(Saved data entries)

══════════

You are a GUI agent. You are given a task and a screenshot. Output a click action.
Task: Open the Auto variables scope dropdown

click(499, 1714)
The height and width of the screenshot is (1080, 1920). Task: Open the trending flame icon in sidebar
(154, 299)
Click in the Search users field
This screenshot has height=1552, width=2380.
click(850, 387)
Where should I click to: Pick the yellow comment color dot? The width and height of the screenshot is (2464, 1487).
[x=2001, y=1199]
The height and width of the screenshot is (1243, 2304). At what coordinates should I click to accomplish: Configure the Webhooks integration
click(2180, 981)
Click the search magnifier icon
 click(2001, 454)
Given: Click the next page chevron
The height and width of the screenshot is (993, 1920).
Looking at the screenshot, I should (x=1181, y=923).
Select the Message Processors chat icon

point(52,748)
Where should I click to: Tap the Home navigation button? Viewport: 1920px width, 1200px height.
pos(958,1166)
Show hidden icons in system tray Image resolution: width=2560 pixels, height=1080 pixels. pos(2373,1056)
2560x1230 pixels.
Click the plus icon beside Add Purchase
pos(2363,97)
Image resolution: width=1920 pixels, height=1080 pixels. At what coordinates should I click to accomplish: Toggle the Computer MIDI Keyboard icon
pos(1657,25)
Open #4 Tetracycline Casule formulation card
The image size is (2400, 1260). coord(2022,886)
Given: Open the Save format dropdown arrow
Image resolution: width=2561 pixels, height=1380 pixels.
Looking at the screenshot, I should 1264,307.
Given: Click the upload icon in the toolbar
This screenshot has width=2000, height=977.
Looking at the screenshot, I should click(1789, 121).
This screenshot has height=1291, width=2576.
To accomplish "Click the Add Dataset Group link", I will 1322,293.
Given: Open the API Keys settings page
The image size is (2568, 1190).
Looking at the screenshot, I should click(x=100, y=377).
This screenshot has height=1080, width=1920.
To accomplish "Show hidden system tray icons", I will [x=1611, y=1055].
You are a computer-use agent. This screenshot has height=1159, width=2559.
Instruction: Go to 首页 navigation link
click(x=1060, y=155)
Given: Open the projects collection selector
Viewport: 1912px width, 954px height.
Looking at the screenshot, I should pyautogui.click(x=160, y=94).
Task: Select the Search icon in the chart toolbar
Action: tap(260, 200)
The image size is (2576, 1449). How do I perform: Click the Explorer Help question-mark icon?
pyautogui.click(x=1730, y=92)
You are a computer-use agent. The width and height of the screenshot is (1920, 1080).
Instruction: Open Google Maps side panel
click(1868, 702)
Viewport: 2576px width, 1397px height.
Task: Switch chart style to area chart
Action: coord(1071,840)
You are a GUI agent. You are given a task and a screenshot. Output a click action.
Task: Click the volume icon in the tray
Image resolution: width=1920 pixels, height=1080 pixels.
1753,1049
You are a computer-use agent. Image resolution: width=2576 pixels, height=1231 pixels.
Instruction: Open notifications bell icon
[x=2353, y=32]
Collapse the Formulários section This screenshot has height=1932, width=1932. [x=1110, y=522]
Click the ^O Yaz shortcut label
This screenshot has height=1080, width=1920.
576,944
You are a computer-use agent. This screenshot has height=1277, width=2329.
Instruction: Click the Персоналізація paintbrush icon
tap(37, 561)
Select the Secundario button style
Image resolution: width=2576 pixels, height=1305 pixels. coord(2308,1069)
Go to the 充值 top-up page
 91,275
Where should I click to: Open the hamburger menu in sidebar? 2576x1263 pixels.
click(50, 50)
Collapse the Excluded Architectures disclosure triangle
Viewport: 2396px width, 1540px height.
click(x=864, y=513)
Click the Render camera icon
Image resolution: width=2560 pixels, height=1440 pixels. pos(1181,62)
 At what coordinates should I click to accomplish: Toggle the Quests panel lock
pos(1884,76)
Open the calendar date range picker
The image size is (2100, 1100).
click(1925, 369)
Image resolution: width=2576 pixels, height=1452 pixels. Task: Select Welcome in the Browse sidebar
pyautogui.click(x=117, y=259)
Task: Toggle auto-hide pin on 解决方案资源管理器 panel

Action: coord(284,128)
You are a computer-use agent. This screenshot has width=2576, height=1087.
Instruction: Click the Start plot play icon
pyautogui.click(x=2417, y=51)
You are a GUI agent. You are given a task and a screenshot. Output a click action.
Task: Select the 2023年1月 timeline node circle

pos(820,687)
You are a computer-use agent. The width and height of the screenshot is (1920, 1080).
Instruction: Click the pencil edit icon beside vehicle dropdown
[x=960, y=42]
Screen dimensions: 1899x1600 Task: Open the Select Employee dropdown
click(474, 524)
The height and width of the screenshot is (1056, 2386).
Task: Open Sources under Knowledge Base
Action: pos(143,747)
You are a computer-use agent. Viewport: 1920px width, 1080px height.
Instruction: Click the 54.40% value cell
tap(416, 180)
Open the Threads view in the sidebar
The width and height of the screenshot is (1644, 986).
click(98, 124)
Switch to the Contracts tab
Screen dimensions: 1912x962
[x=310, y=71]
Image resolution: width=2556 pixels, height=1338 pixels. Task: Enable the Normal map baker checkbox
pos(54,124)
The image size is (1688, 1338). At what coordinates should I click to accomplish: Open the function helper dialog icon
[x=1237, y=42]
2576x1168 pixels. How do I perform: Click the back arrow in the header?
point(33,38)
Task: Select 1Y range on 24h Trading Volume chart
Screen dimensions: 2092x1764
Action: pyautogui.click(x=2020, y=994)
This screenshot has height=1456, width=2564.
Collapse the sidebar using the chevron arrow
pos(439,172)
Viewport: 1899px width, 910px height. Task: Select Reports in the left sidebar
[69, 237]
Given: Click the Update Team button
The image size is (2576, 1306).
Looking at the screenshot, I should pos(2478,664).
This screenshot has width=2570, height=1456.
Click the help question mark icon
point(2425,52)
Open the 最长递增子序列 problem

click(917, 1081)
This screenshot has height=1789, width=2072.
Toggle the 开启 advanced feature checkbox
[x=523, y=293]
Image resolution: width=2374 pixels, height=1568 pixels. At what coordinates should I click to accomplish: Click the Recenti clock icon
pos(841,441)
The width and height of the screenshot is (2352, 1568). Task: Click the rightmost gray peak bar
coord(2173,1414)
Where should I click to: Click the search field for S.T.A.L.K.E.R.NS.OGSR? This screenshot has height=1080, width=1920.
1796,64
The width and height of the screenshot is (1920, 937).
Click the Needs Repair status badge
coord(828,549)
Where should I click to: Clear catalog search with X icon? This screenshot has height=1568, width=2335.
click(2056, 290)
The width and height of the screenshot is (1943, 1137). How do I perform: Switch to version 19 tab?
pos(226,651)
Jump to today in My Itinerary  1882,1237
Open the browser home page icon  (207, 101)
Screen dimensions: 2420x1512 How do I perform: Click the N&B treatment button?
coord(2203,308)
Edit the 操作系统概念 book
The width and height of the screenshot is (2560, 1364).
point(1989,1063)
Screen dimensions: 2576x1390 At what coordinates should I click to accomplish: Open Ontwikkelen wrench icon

══════════

§ Task description
All of the data is to be written out again, word for word.

§ Result for this task
You are a GUI agent. You are given a task and a screenshot. Output a click action.
Task: Open the Auto variables scope dropdown

click(499, 1714)
The height and width of the screenshot is (1080, 1920). Task: Open the trending flame icon in sidebar
(154, 299)
Click in the Search users field
This screenshot has height=1552, width=2380.
click(850, 387)
Where should I click to: Pick the yellow comment color dot? The width and height of the screenshot is (2464, 1487).
[x=2001, y=1199]
The height and width of the screenshot is (1243, 2304). At what coordinates should I click to accomplish: Configure the Webhooks integration
click(2180, 981)
Click the search magnifier icon
 click(2001, 454)
Given: Click the next page chevron
The height and width of the screenshot is (993, 1920).
Looking at the screenshot, I should (x=1181, y=923).
Select the Message Processors chat icon

point(52,748)
Where should I click to: Tap the Home navigation button? Viewport: 1920px width, 1200px height.
pos(958,1166)
Show hidden icons in system tray Image resolution: width=2560 pixels, height=1080 pixels. pos(2373,1056)
2560x1230 pixels.
Click the plus icon beside Add Purchase
pos(2363,97)
Image resolution: width=1920 pixels, height=1080 pixels. At what coordinates should I click to accomplish: Toggle the Computer MIDI Keyboard icon
pos(1657,25)
Open #4 Tetracycline Casule formulation card
The image size is (2400, 1260). coord(2022,886)
Given: Open the Save format dropdown arrow
Image resolution: width=2561 pixels, height=1380 pixels.
Looking at the screenshot, I should 1264,307.
Given: Click the upload icon in the toolbar
This screenshot has width=2000, height=977.
Looking at the screenshot, I should click(1789, 121).
This screenshot has height=1291, width=2576.
To accomplish "Click the Add Dataset Group link", I will 1322,293.
Given: Open the API Keys settings page
The image size is (2568, 1190).
Looking at the screenshot, I should click(x=100, y=377).
This screenshot has height=1080, width=1920.
To accomplish "Show hidden system tray icons", I will [x=1611, y=1055].
You are a computer-use agent. This screenshot has height=1159, width=2559.
Instruction: Go to 首页 navigation link
click(x=1060, y=155)
Given: Open the projects collection selector
Viewport: 1912px width, 954px height.
Looking at the screenshot, I should pyautogui.click(x=160, y=94).
Task: Select the Search icon in the chart toolbar
Action: tap(260, 200)
The image size is (2576, 1449). How do I perform: Click the Explorer Help question-mark icon?
pyautogui.click(x=1730, y=92)
You are a computer-use agent. The width and height of the screenshot is (1920, 1080).
Instruction: Open Google Maps side panel
click(1868, 702)
Viewport: 2576px width, 1397px height.
Task: Switch chart style to area chart
Action: coord(1071,840)
You are a GUI agent. You are given a task and a screenshot. Output a click action.
Task: Click the volume icon in the tray
Image resolution: width=1920 pixels, height=1080 pixels.
1753,1049
You are a computer-use agent. Image resolution: width=2576 pixels, height=1231 pixels.
Instruction: Open notifications bell icon
[x=2353, y=32]
Collapse the Formulários section This screenshot has height=1932, width=1932. [x=1110, y=522]
Click the ^O Yaz shortcut label
This screenshot has height=1080, width=1920.
576,944
You are a computer-use agent. This screenshot has height=1277, width=2329.
Instruction: Click the Персоналізація paintbrush icon
tap(37, 561)
Select the Secundario button style
Image resolution: width=2576 pixels, height=1305 pixels. coord(2308,1069)
Go to the 充值 top-up page
 91,275
Where should I click to: Open the hamburger menu in sidebar? 2576x1263 pixels.
click(50, 50)
Collapse the Excluded Architectures disclosure triangle
Viewport: 2396px width, 1540px height.
click(x=864, y=513)
Click the Render camera icon
Image resolution: width=2560 pixels, height=1440 pixels. pos(1181,62)
 At what coordinates should I click to accomplish: Toggle the Quests panel lock
pos(1884,76)
Open the calendar date range picker
The image size is (2100, 1100).
click(1925, 369)
Image resolution: width=2576 pixels, height=1452 pixels. Task: Select Welcome in the Browse sidebar
pyautogui.click(x=117, y=259)
Task: Toggle auto-hide pin on 解决方案资源管理器 panel

Action: coord(284,128)
You are a computer-use agent. This screenshot has width=2576, height=1087.
Instruction: Click the Start plot play icon
pyautogui.click(x=2417, y=51)
You are a GUI agent. You are given a task and a screenshot. Output a click action.
Task: Select the 2023年1月 timeline node circle

pos(820,687)
You are a computer-use agent. The width and height of the screenshot is (1920, 1080).
Instruction: Click the pencil edit icon beside vehicle dropdown
[x=960, y=42]
Screen dimensions: 1899x1600 Task: Open the Select Employee dropdown
click(474, 524)
The height and width of the screenshot is (1056, 2386).
Task: Open Sources under Knowledge Base
Action: pos(143,747)
You are a computer-use agent. Viewport: 1920px width, 1080px height.
Instruction: Click the 54.40% value cell
tap(416, 180)
Open the Threads view in the sidebar
The width and height of the screenshot is (1644, 986).
click(98, 124)
Switch to the Contracts tab
Screen dimensions: 1912x962
[x=310, y=71]
Image resolution: width=2556 pixels, height=1338 pixels. Task: Enable the Normal map baker checkbox
pos(54,124)
The image size is (1688, 1338). At what coordinates should I click to accomplish: Open the function helper dialog icon
[x=1237, y=42]
2576x1168 pixels. How do I perform: Click the back arrow in the header?
point(33,38)
Task: Select 1Y range on 24h Trading Volume chart
Screen dimensions: 2092x1764
Action: pyautogui.click(x=2020, y=994)
This screenshot has height=1456, width=2564.
Collapse the sidebar using the chevron arrow
pos(439,172)
Viewport: 1899px width, 910px height. Task: Select Reports in the left sidebar
[69, 237]
Given: Click the Update Team button
The image size is (2576, 1306).
Looking at the screenshot, I should pos(2478,664).
This screenshot has width=2570, height=1456.
Click the help question mark icon
point(2425,52)
Open the 最长递增子序列 problem

click(917, 1081)
This screenshot has height=1789, width=2072.
Toggle the 开启 advanced feature checkbox
[x=523, y=293]
Image resolution: width=2374 pixels, height=1568 pixels. At what coordinates should I click to accomplish: Click the Recenti clock icon
pos(841,441)
The width and height of the screenshot is (2352, 1568). Task: Click the rightmost gray peak bar
coord(2173,1414)
Where should I click to: Click the search field for S.T.A.L.K.E.R.NS.OGSR? This screenshot has height=1080, width=1920.
1796,64
The width and height of the screenshot is (1920, 937).
Click the Needs Repair status badge
coord(828,549)
Where should I click to: Clear catalog search with X icon? This screenshot has height=1568, width=2335.
click(2056, 290)
The width and height of the screenshot is (1943, 1137). How do I perform: Switch to version 19 tab?
pos(226,651)
Jump to today in My Itinerary  1882,1237
Open the browser home page icon  (207, 101)
Screen dimensions: 2420x1512 How do I perform: Click the N&B treatment button?
coord(2203,308)
Edit the 操作系统概念 book
The width and height of the screenshot is (2560, 1364).
point(1989,1063)
Screen dimensions: 2576x1390 At what coordinates should I click to accomplish: Open Ontwikkelen wrench icon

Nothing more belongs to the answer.